“Can’t You Muzzle Your Own Wife?” Bannon Proposes Alito’s Wife for VP Amid Supreme Court Controversy

 “Can’t You Muzzle Your Own Wife?” Bannon Proposes Alito’s Wife for VP Amid Supreme Court Controversy

(ALEX EDELMAN/AFP via Getty Images)

Steve Bannon, the conservative podcast host and convicted criminal, sparked controversy with his comments on Thursday, suggesting former President Donald Trump should consider Martha-Ann Alito, the wife of U.S. Supreme Court Justice Samuel Alito, as his vice presidential candidate. This bold proposal came during a discussion on Bannon’s show, reflecting on a segment from MSNBC that criticized Justice Alito’s decision not to recuse himself from a Jan. 6 case.

Bannon was responding to an MSNBC discussion about the symbolic act by Martha-Ann Alito of flying the U.S. flag upside down, which some interpreted as a distress signal related to the Jan. 6 events. During his show, Bannon questioned the commentary from the news network, saying, “Did they just say, can’t you muzzle your own wife?” He expressed disbelief at the conversation, asking, “What is going on, are they that unhinged?”

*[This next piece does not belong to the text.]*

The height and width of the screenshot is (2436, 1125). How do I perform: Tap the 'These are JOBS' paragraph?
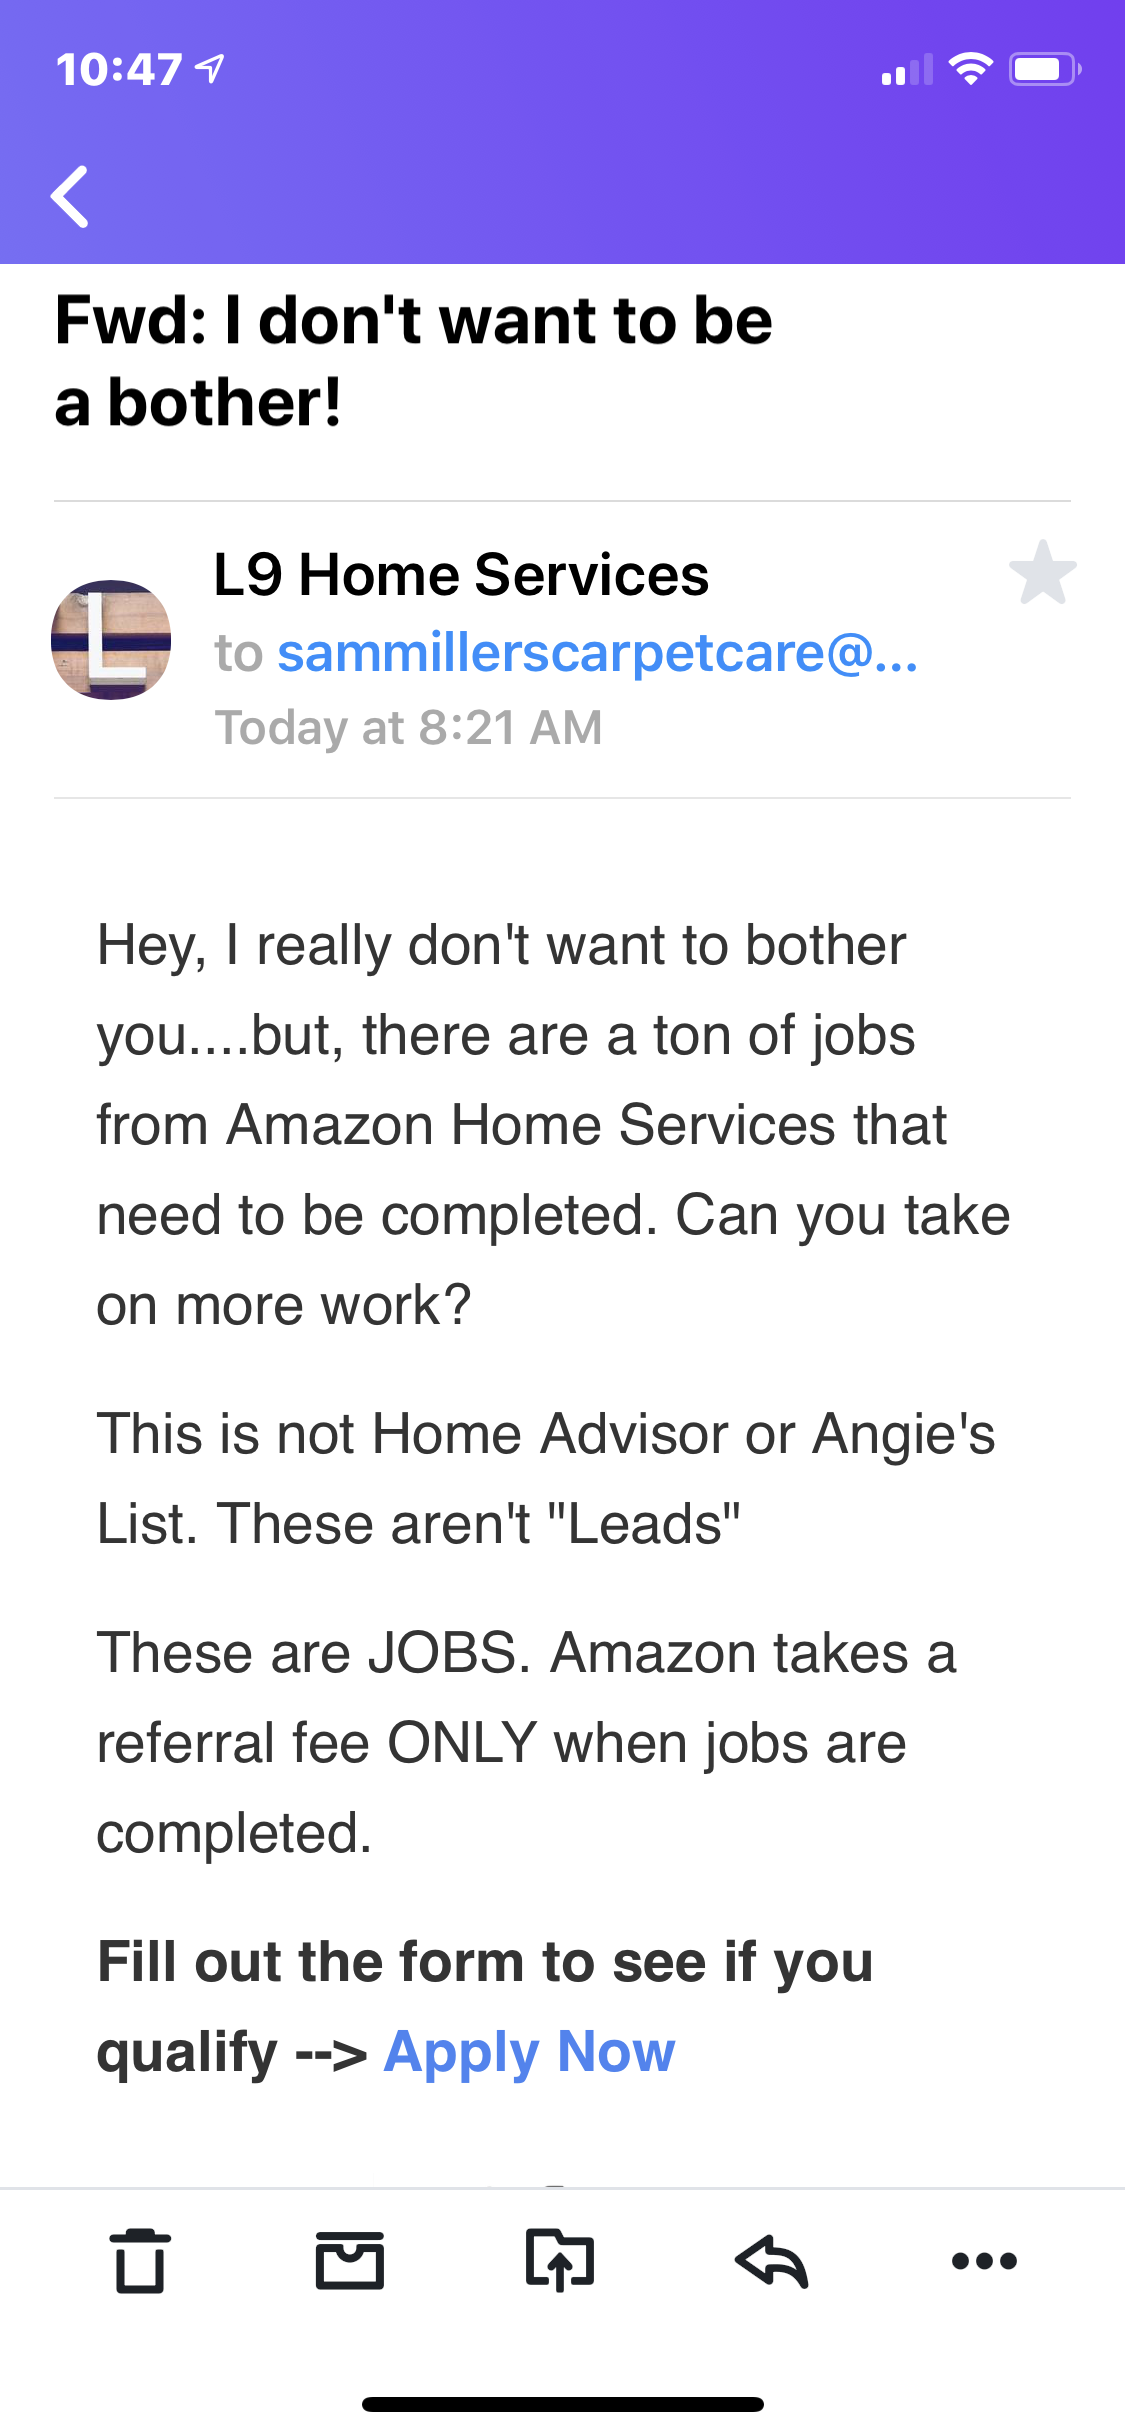pos(526,1742)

Continuing his commentary, Bannon praised Martha-Ann Alito, stating, “Because Justice Alito’s wife, right, is now on my shortlist to be VP. She’s a hammer. And I don’t think you’re, I don’t think, she’s not Handmaid’s Tale, I don’t think you’re [going to] muzzle her.” His remarks highlighted his view of her as a strong and independent figure, unlikely to be silenced or subdued, reported Newsweek.

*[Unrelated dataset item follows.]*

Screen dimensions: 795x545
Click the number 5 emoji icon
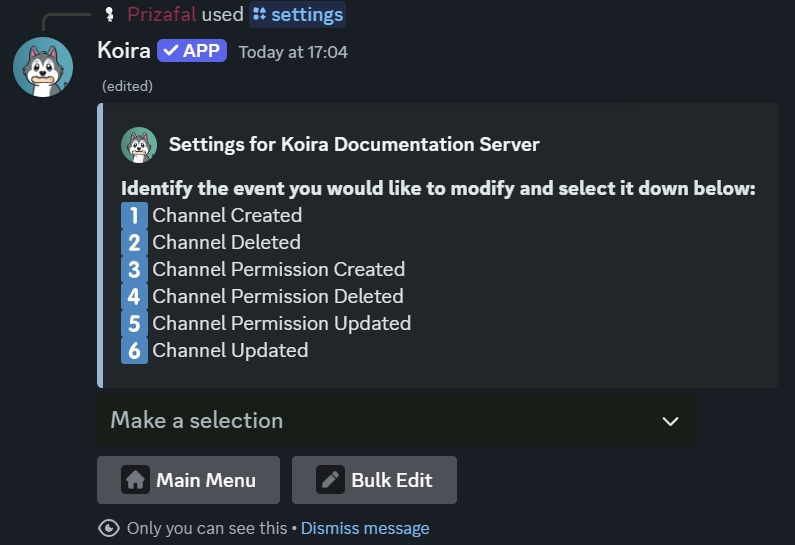[134, 324]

However, contrary to Bannon’s claims, there is no evidence that any MSNBC personalities explicitly called for Martha-Ann Alito to be “muzzled.” The network’s coverage included predictions by guest Dahlia Lithwick about potential right-wing reactions. Lithwick addressed the broader issue of how critics of Justices Thomas and Alito have been accused of trying to silence their wives, who are seen as independent agents.

She clarified, “We’ve heard over and over again how dare critics of Justices Thomas and Alito try to muzzle and silence their wives who are, you know, independent agents and can do what they want. I mean, clearly, if you look at the ethics rules, it has nothing to do with muzzling your wife.”

This episode underscores the heated and often polarized nature of political discourse surrounding the U.S. Supreme Court and its justices, revealing how personal aspects are sometimes thrust into the public sphere, influencing perceptions and political narratives.